Por Rangel Alves da Costa*

Acerca do luto, as definições são muitas, dependendo da abordagem escolhida. Há o luto rotineiro, tradicional, aquele caracterizado pelo uso de roupa escura até certo tempo após a morte de alguém. Dependendo da sociedade, outras cores assumem a simbologia da perda e do pesar ainda presente. Há o luto festivo, onde contínuos rituais representam a entrega do falecido à outra vida e dizem de sua importância no mundo dos vivos.

No mesmo sentido, o período de consternação pela perda de alguém querido, que se diferencia entre os povos. Em termos psicanalíticos, o luto envolve a perda do elo entre uma pessoa e seu objeto, sendo a reação à perda sua característica maior. A tristeza profunda, melancolia e o distanciamento da realidade seus reflexos mais imediatos.

Na tradição cristã, o luto envolve desde a missa de corpo presente às demais liturgias em memória da pessoa falecida. Noutra esfera, há também o denominado luto oficial, geralmente de três dias, decretado pelos governos após o falecimento de figura proeminente. Diz-se ainda do luto interior ou da consternação pessoal com perdas outras que não de entes queridos. Assim, enlutece também quem de repente se vê alijado de amor, de amizade, de coisas importantes que façam parte de sua vida.

De qualquer modo, o luto é tradição expressada no sentimento de tristeza ou pesar pela morte de alguém. Enlutece aquele que após a partida de um ente querido se veste de negro por um determinado período de tempo, podendo ser um mês ou mais, chegando a ano ou mesmo mais. Pessoas existem que vão tingindo roupas após roupas, de modo que três ou quatro peças sirvam para todo o enlutamento.


Na tradição, também as variações no pesar, eis que alguns se vestem de negro dos pés à cabeça e após um ou três meses vai arrefecendo o luto com o uso de roupas de outras cores, desde que em tons sombrios ou escurecidos. Outros apenas se negam a vestir roupas coloridas por um período, tendo ainda outros que preferem o luto pelo resto da vida. E não só o luto na roupa, mas também na alma e na existência, pois passam a viver como sob um manto se fim de saudade, de pesar, de melancolia, de entristecimento.

Hoje é raro de acontecer, mas pelos lugarejos remotos ainda se encontra viúvas com luto completamente fechado.
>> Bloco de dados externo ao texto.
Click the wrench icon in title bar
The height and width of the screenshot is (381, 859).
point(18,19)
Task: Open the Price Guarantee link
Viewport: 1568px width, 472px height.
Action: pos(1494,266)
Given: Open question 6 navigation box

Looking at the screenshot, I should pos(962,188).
Além das vestes inteiramente negras, também levando consigo uma feição sombria, chorosa e inafastável do defunto desde muito sumido da terra. Seria apego em demasia ao ente querido, seria demonstração de amor extremado ao desaparecido, seria o exercício da morte em vida? Nunca se sabe, pois o verdadeiro luto está no silêncio doloroso da alma, do sentir, e jamais na cor da roupa que alguém possa vestir.
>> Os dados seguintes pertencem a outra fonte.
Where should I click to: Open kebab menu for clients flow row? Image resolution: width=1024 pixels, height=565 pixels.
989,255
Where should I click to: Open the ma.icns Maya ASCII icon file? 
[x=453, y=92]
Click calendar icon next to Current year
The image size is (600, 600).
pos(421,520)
Mas conheço alguém, uma velha viúva, que tem na ponta da língua a resposta quando perguntada pelo luto fechado já desde mais de trinta anos: assim a minha vida desde a partida daquela vida, nessa cor da noite mais escurecida, nessa lágrima que eternamente chora por dentro. E acrescenta: não poderia viver na alegria ou no contentamento se a alma não clama por outra coisa senão por saudade, por lágrimas e desejos daquela presença.

O luto tantas vezes é tão fechado que a pessoa evita até sair à rua, a caminhar nos afazeres do dia a dia, a ter uma vida dentro da normalidade. Quando abre as portas de casa é para ir ao cemitério visitar o túmulo de seu defunto. Vai levando velas, buquê de flores, perfumes, retratos antigos e tudo o que houver que represente relação com o ausente. Com um véu negro sobre a cabeça, vestido negro comprido até os pés, certamente com os olhos encharcados de lágrimas, vai seguindo como uma figura aterradora em plena luz do dia. E também já nas horas escurecidas do dia, adentrando na noite.

E assim permanece até o dia em que também partirá. E nem sempre com nenhum luto de um parente que fica. Sequer a lembrança, a saudade, pois a morte também pode representar o fim absoluto de tudo.